Bill Willis stepped up to the rack next, not squatting as deep as Meadows, but gritting out 20 clean reps. Ryan Smith's chose to squat down to a padded box set at parallel due to a severe lower back injury (which he refuses to let limit him). He drove them up like a machine.
“The color of their faces was a shade of purple that I can't remove from my mind,” Matt Goodwin recalled. “After they stopped dry heaving, the craziest thing of the session happened next, they went to the leg press. WTF!”
Pressing On
Tate described the continued ordeal after the crew moved to the leg press machine to do one all-out set. “We started with four plates per side and did four reps, holding the weight at the top," Tate said. "One plate per side was loaded and four more reps were done. Then, one more plate and four more reps...you see what's happening. By the way, these are not really rest-pause. You only pause long enough for the plate to be loaded.”
"Dave went first again and went up to something like 13 plates,”Meadows recalled. “I was still wobbly from the last set of squats, and I was determined to beat him again. Well, on this exercise it wasn’t meant to be. I was one plate short of reaching Dave’s weight and my legs pretty much just quit functioning. The searing burn was excruciating. Once I crawled out of the seat, I crawled over to the trashcan and began dry heaving in it. I heard James, Bill, and Ryan complete their sets, but when I looked over, I just saw blurry visions of them leg pressing. I actually crawled over to the other side of the gym onto a bench and was laying there trying to gather my senses when Dave came over and told that three exercises ain’t gonna get it done today.’”
“On about the sixth grouping of four reps, the searing pain digs in, and it took all I had to finish," James Seals said. "I rolled off the machine and did my best not to crumple to the floor because Dave was already yelling at Meadows for impersonating a rubber gym mat.”
Extending Further
“On this one, I told Dave to call the plan, so he said to load the leg extension up and go to failure,” Meadows said. “I let everybody else go first out of the goodness of my heart. James and Dave hit 40, Bill hit 37, and I hit 34 before my legs just went out of commission again. My quads were literally so full of blood, I looked like a damn penguin when I was walked. I started to feel a sense of relief at this point, as I knew that we were close to being done, but I still wasn’t talking out loud at this point. I was starting to wonder how long I would have to sit down before driving home."
After his set, Seals visited the ever-popular trashcan. “I did some hard coughing and heaving again. I never did catch my breath. I sort of wished I could throw up and make it go away!”
Meadows likes to bookend his leg training with another hamstring movement (usually a stiff-legged deadlift variant). On this day, Tate chose a Power Squat Good Morning since Meadows wasn't back to being fully competent. Two sets of 12 reps left to complete the workout.
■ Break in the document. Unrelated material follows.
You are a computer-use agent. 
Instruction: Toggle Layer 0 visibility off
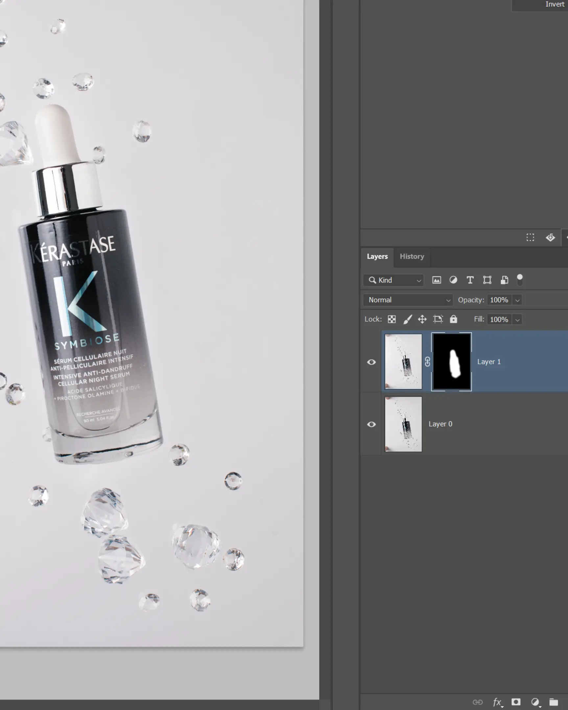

The entire training session was a total of eight work sets, but like the swimmers in Gattaca, the dedicated lifters sprawled in chairs in the elitefts™ gym left absolutely nothing in the tank.
“We were done and sitting around the big office table in the middle of the gym,” Meadows said. “We were all coughing, dry heaving, and laughing at having done all this crazy shit. Ted Toalston approached me and said, 'I used to respect you, but now I see you just have a screw loose.'"
Meadows smiled and added, "I took it as a HUGE compliment!"